**Texte à lire:**

+ + + + + + +

Le miracle littéraire !!

Publié le par Bernard Bonnejean

 

ou comment les grandes découvertes arrivent sans recherche



Aujourd'hui, vers 15 heures, m'est parvenue une lettre, ou plus exactement un mail, pour m'annoncer ce qui pourrait bien se révéler LA découverte littéraire de l'année. Je sais que ce n'est pas le lieu pour faire ce genre d'annonce. Mais pour vous remercier de m'avoir lu avec attention et patience, je crois qu'il est de mon devoir de vous informer avant tout le monde de cet événement capital. En deux mots : vous assistez en direct à  une révolution dans le monde des Lettres, si je ne me trompe pas.


Avant de reproduire la lettre reçue, permettez-moi de vous demander si vous avez déjà entendu parler d'un grand poète du mouvement symboliste de la fin du XIXe siècle : Stéphane Mallarmé. Le fait est qu'on l'étudie peu au lycée, parce qu'il passe, avec raison, pour hermétique. Contentons-nous d'un unique sonnet qui vous permettra de comprendre la difficulté à en saisir la signification :

 

Victorieusement fuit le suicide beau
Tison de gloire, sang par écume, or, tempête !
Ô rire si là-bas une pourpre s'apprête

A ne tendre royal que mon absent tombeau.

Quoi ! de tout cet éclat pas même le lambeau

S'attarde, il est minuit, à l'ombre qui nous fête
Excepté qu'un trésor présomptueux de tête
Verse son caressé nonchaloir sans flambeau,

La tienne si toujours le délice ! la tienne
Oui seule qui du ciel évanoui retienne
Un peu de puéril triomphe en t'en coiffant

Avec clarté quand sur les coussins tu la poses

Comme un casque guerrier d'impératrice enfant
Dont pour te figurer il tomberait des roses.


Ce n'est certes pas une poésie facile et je ne me risquerai pas à vous en faire une analyse , au risque de vous détourner définitivement de pages écrites uniquement pour vous.

Donc, cette après-midi, j'ai reçu ce mot d'un certain Jean-Luc Hiron (il m'a permis de dévoiler son identité et de toute façon il vaut mieux qu'il s'habitue tout de suite à une notoriété peut-être imprévue et traumatisante) :

Mon oncle qui habite Tournon a trouver dans une vielle malle dans son grenier une correspondance(époque??) . Il y a une lettre datée de 1867 à un certain H.C, qui contient un poéme vraiment bizzarre auquel je ne comprends pas grand chose(ils y a même des mots qui n'existent pas!). La signature est quasiment illisible (l'encre est passée). Mon oncle dit que la malle appartenait à un ami de son grand-père. Je ne sais pas si cette poésie vaut quelquechose et je n'y comprends presque rien.  Il y a d'autre poèmes (2ou3) encore plus obscurs que j'ai prêté à un type instituteur qui est dans mon immeuble. Il dit que c'est du charabia.

+ + + + + + +

(Entrées de données extraites)
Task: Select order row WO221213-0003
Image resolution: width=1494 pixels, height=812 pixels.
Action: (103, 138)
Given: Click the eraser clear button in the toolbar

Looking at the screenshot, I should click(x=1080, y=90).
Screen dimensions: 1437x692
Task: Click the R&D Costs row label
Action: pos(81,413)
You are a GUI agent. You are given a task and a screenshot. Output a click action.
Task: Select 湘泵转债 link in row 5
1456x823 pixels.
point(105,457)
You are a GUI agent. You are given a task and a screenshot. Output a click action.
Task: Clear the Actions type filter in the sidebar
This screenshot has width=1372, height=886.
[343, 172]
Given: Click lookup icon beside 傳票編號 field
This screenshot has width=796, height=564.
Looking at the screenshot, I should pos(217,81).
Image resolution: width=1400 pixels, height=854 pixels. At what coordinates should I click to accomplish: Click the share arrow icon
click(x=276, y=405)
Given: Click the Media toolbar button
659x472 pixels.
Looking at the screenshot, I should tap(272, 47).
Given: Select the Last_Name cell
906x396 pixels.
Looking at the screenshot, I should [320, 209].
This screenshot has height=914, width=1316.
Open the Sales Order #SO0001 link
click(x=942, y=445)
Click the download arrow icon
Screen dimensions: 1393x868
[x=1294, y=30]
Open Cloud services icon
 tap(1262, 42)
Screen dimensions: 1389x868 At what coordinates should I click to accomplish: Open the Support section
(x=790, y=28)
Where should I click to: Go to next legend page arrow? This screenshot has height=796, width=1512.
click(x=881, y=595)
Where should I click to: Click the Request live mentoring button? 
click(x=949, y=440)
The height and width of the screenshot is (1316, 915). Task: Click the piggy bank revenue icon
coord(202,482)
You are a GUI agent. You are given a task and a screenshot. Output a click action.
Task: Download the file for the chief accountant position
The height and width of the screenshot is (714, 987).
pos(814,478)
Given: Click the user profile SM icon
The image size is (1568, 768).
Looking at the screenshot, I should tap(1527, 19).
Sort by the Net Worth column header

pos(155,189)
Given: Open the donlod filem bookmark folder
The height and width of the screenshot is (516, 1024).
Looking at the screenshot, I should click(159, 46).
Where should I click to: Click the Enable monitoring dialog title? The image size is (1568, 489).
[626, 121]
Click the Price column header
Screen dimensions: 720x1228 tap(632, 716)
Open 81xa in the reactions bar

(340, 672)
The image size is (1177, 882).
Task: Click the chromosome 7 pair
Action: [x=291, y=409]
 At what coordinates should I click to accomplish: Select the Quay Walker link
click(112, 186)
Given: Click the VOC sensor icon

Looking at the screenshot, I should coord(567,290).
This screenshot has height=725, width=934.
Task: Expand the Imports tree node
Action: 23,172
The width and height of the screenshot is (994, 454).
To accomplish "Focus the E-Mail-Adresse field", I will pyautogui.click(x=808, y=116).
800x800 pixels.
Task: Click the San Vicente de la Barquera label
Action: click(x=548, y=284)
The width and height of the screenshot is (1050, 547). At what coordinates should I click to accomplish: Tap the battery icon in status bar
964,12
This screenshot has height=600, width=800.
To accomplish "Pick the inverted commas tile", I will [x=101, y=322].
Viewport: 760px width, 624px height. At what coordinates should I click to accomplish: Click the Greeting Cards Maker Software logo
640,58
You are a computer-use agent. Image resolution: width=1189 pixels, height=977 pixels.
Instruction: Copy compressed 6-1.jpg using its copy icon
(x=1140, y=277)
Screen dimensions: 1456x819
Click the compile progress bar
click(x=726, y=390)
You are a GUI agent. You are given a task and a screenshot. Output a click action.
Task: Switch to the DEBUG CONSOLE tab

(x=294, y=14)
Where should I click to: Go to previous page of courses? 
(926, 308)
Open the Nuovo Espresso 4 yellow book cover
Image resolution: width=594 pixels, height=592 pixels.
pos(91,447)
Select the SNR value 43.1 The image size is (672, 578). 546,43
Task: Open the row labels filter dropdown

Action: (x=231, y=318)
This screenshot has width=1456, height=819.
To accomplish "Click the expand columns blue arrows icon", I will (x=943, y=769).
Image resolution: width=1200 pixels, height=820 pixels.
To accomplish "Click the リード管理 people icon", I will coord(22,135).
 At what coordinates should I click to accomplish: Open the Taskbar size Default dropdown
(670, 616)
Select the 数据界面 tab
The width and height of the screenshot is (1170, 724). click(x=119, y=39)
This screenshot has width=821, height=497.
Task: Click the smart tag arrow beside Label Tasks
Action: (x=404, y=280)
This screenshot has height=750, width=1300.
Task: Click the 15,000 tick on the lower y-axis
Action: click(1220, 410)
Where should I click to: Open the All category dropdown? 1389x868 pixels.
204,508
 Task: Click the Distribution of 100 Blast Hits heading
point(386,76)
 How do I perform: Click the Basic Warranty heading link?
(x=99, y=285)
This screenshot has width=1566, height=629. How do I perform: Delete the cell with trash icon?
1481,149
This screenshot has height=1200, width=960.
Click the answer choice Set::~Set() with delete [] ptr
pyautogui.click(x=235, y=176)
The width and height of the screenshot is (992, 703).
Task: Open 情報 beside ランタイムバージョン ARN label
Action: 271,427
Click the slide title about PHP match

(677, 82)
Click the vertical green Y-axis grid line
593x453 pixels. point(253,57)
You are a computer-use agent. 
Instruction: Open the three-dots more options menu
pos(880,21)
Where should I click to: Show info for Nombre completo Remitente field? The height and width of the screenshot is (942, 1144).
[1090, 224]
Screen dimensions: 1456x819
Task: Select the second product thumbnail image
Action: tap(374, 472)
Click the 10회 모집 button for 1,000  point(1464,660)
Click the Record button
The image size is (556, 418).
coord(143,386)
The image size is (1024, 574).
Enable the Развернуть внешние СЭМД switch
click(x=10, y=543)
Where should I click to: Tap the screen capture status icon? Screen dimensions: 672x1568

+ + + + + + +

**Exercices à réaliser:**
1 > Répondez à ces questions sur le billet :
(a) Vers quelle heure le mail annonçant la découverte est-il parvenu à l'auteur ?
(b) À quel mouvement littéraire le billet rattache-t-il Stéphane Mallarmé ?
(c) De quelle année est datée la lettre adressée à H.C ?
2 > Recopiez le passage du billet qui commence par « Aujourd'hui, vers 15 » et se poursuit jusqu'à « me trompe pas. », en remplaçant « mail » par « courriel ».

**Réponses aux exercices:**
1 >
(a) Vers 15 heures.
(b) Au mouvement symboliste de la fin du XIXe siècle.
(c) De 1867.

2 >
Aujourd'hui, vers 15 heures, m'est parvenue une lettre, ou plus exactement un courriel, pour m'annoncer ce qui pourrait bien se révéler LA découverte littéraire de l'année. Je sais que ce n'est pas le lieu pour faire ce genre d'annonce. Mais pour vous remercier de m'avoir lu avec attention et patience, je crois qu'il est de mon devoir de vous informer avant tout le monde de cet événement capital. En deux mots : vous assistez en direct à  une révolution dans le monde des Lettres, si je ne me trompe pas.